Go through the entries below and count the lines holding the word "title". Reply with only the number, please.

THE INPUT:
========================================================================

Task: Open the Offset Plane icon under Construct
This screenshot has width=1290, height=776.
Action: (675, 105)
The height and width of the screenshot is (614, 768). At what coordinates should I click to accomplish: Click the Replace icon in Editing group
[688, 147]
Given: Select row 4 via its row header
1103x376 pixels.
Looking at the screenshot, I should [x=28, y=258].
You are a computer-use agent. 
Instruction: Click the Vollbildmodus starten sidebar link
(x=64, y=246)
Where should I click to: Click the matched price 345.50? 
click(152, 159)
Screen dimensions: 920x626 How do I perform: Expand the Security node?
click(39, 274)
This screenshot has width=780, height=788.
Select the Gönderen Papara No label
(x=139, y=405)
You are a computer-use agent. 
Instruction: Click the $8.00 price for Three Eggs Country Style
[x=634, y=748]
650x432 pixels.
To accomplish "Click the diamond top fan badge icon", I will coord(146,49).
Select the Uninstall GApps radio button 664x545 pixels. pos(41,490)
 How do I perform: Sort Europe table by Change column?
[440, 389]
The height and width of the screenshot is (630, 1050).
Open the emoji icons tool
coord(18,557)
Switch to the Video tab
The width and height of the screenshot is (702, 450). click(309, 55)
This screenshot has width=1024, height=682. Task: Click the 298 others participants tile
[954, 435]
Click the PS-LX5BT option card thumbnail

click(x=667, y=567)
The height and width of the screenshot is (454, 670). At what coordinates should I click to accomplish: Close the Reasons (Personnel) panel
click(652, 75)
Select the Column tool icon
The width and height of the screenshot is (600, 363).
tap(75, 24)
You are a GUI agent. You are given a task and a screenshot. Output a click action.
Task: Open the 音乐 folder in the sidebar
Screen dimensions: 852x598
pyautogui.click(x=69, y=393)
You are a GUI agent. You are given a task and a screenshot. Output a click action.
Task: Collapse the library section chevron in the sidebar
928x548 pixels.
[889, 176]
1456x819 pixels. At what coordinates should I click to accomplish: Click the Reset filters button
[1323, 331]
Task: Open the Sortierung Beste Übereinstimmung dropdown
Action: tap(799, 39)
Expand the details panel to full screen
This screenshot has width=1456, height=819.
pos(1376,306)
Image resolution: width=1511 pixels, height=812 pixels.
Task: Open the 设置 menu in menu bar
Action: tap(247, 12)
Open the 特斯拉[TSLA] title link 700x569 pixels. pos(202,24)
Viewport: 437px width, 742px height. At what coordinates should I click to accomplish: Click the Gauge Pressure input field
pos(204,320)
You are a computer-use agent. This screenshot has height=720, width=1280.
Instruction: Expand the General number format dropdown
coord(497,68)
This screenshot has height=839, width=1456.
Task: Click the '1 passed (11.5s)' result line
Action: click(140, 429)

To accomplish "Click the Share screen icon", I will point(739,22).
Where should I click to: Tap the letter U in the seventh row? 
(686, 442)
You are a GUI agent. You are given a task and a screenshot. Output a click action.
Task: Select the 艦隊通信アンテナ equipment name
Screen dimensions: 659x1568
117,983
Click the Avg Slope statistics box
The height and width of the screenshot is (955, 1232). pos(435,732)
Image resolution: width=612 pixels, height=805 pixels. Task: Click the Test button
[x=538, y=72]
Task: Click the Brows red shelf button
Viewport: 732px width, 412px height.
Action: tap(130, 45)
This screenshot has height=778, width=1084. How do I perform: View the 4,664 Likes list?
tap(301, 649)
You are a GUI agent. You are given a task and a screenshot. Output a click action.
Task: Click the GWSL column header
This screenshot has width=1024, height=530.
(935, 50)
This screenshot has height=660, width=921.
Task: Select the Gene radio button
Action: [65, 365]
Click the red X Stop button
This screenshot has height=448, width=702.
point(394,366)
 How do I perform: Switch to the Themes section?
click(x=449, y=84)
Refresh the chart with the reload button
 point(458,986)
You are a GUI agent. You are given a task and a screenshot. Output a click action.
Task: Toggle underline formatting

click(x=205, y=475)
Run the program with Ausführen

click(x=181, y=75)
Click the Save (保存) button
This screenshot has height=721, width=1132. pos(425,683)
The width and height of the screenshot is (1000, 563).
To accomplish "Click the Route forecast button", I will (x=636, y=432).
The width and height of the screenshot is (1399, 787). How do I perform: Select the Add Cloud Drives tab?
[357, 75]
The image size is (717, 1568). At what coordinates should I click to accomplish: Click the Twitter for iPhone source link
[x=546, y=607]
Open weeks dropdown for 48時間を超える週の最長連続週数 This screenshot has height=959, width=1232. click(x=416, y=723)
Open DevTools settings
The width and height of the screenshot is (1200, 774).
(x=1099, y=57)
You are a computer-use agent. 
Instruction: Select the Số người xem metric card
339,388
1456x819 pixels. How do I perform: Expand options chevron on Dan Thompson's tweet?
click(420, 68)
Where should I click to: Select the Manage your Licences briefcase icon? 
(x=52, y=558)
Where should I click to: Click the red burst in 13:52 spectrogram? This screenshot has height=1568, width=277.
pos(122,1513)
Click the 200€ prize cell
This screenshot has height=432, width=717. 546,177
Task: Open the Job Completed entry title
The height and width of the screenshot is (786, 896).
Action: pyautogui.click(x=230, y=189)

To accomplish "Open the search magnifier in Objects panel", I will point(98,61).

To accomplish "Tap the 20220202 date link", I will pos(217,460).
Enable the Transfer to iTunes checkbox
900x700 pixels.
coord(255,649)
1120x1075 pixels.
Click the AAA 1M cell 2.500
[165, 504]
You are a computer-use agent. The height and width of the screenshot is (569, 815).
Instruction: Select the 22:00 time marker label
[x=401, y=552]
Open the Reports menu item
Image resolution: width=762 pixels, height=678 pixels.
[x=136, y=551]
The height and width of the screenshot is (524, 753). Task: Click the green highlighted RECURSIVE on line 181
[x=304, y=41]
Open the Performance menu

========================================================================

RESPONSE: 2